[RFC PATCH v2 00/58] KVM: Arm SMMUv3 driver for pKVM

Mostafa Saleh smostafa at google.com
Thu Dec 12 10:03:24 PST 2024


This is v2 of the series sent last year:
https://lore.kernel.org/kvmarm/20230201125328.2186498-1-jean-philippe@linaro.org/

pKVM overview:
=============
The pKVM hypervisor, recently introduced on arm64, provides a separation
of privileges between the host and hypervisor parts of KVM, where the
hypervisor is trusted by guests but the host is not [1][2]. The host is
initially trusted during boot, but its privileges are reduced after KVM
is initialized so that, if an adversary later gains access to the large
attack surface of the host, it cannot access guest data.

Currently with pKVM, the host can still instruct DMA-capable devices
like the GPU to access guest and hypervisor memory, which undermines
this isolation.
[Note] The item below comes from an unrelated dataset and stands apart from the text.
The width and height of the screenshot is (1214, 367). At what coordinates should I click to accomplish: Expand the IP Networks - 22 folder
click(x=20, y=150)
Preventing DMA attacks requires an IOMMU, owned by the
hypervisor.

This series adds a hypervisor driver for the Arm SMMUv3 IOMMU. Since the
hypervisor part of pKVM (called nVHE here) is minimal, moving the whole
host SMMU driver into nVHE isn't really an option. It is too large and
complex and requires infrastructure from all over the kernel. We add a
reduced nVHE driver that deals with populating the SMMU tables and the
command queue, and the host driver still deals with probing and some
initialization.

Some of the pKVM infrastructure is not upstream yet, which are dependencies
for this series, so it should be considered a forward looking RFC for
what we think about how DMA isolation can be supported in pKVM or in
other similar confidential computing solutions and not a ready to merge
solution.
This is discussed further in the dependencies section below.

Patches overview
================
The patches are split as follows:
Patches 1-10: Mostly about splitting the current SMMUv3 driver and
io-pgtable-arm library, so the code can be re-used in the KVM driver
either inside the kernel or the hypervisor.
Most of these patches are best reviewed with git's --color-moved.
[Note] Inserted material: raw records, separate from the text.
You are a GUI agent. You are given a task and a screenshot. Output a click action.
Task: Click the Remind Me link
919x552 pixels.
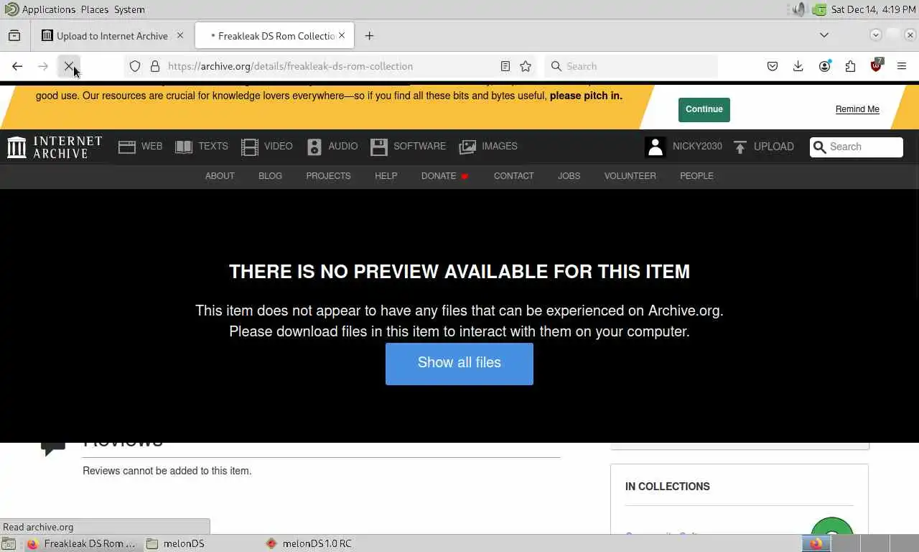[857, 109]
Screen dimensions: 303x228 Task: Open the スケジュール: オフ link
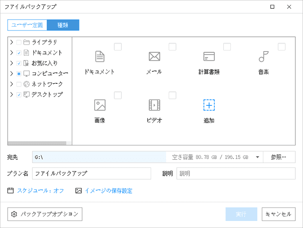pos(40,191)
Patches 11-24: Introduce the hypervisor core code for IOMMUs which is
not specific to SMMUv3, these are the hypercall handlers and common
logic in the hypervisor.
It also introduces the key functions __pkvm_host_{un}use_dma_page which
are used to track DMA mapped pages, more on this in the design section.

Patches 25-41: Add the hypervisor part of the KVM SMMUv3 driver which
is called by hypervisor core IOMMU code, these are para-virtualized
operations such as attach/detach, map/unmap...

Patches 42-54: Add the kernel part of the KVM SMMUv3 driver, this
probes the IOMMUs and initialises them and populates the list of SMMUs
to the hypervisor, it also implements the kernel iommu_ops and registers
the IOMMUs with the kernel.

Patches 55-58: Two extra optimizations introduced at the end to avoid
complicating the start of the series, one to optimise iommu_map_sg and
the other is to batch TLB invalidation which I noticed to be a problem
while testing as my HW doesn’t support range invalidation.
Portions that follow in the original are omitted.